The story begins very blatently and has absolutely no buildup at all. On top of that, the story starts out as if he's actually going to tell a story, not a series of events that are in chronological order. This is, however, a very good sign that this might actually be a real story.
The second thing I noticed, the sentence structure is very short and choppy, there is no real flow to the words. Every time your eyes see a period, it ends a thought in your brain, meaning that rather than a full scene being painted in your head, you are seeing bits and pieces of the big picture in short bursts. This is a somewhat hard concept to grasp for some, and is the downfall of many students in literature classes. Again, this also adds a sense that this may be a real story, but not by very much.
The story appears to be just a bunch of jumbled up thoughts, however I can't deny that it retains it's chronological order. Because of this, it would appear that the intended audience is actually the author himself.
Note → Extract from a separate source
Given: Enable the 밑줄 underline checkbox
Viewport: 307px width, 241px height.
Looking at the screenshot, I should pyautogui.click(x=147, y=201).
I've done this numerous times, especailly when I'm feeling particularily depressed. I would write down what had happened to make me feel so sad in a story-like form, it's great stress relief, for me at least.
The content of this story is very minimal, keeping strictly to the most necessary details. This may be one of 3 things: the story was intended for social networks and thus details were omitted to keep it short; the story was meant to be easy to read, so that everyone may enjoy it (or cry about it in this case); or that it was written without any particular consideration for detail. If it were the last one, it would be a very terrible mistake to make if it were truly written for entertainment purposes.
The story, whether it was real or not, was inteded to be an allegory (a story that teaches a lesson). While it effectively makes its point to all audiences, the method of which the "moral of the story" was reached was somewhat sloppy. This may require a bit of detail added, but with the proper wording the story could have made a major impact on the reader, rather than a "That was sad, consider my lesson learned."
These are just some of the things a professional would point out. In reality, a professional would probably look at the first line and toss it. Fill in the details and fix those choppy senteces, you might actually get the professional to read it. I'm no professional myself, but I know my way around the English language.
Wow, thanks. +1 for this.
Although I think some of the things you mentioned might be intentional.
The author might have made it on purpose that it seems like it was a real story.
I'm no professional myself, but I know my way around the English language.
I believe you do. ;)
-
Wow, thanks. +1 for this.
Although I think some of the things you mentioned might be intentional.
The author might have made it on purpose that it seems like it was a real story.
Yeah I do believe myself that some of it was intentional too, the story seems real enough but it's too good to be true.
-
Yeah I do believe myself that some of it was intentional too, the story seems real enough but it's too good to be true.
Well, your wife you just fell in love with again just died.
That's not good.
But anyway, I totally agree.
-
Well, your wife you just fell in love with again just died.
That's not good.
But anyway, I totally agree.
The story was too good, not the situation described.